* [Assigned task] Return the listing exactly, please; no pictures.

BEGIN

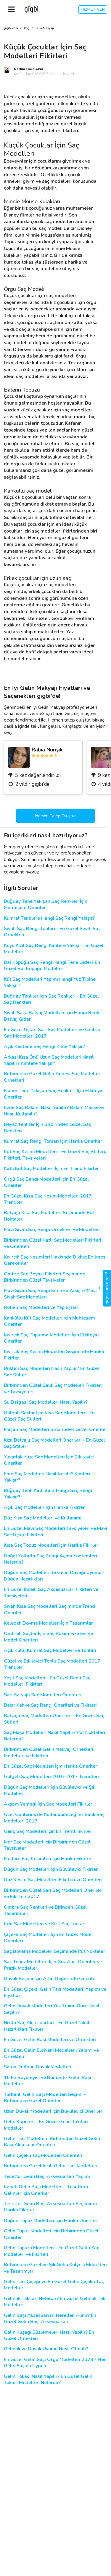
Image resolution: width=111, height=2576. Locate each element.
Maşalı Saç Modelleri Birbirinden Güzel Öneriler (55, 1429)
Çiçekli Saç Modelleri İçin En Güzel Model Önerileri (48, 1937)
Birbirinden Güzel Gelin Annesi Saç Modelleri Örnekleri (53, 1077)
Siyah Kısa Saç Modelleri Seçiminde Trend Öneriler (49, 1609)
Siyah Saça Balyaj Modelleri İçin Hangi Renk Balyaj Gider (51, 1016)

END

* [Exercise answer]
Image resolution: width=111, height=2576. Locate each element.
Maşalı Saç Modelleri Birbirinden Güzel Öneriler (55, 1429)
Çiçekli Saç Modelleri İçin En Güzel Model Önerileri (48, 1937)
Birbirinden Güzel Gelin Annesi Saç Modelleri Örnekleri (53, 1077)
Siyah Kısa Saç Modelleri Seçiminde Trend Öneriler (49, 1609)
Siyah Saça Balyaj Modelleri İçin Hangi Renk Balyaj Gider (51, 1016)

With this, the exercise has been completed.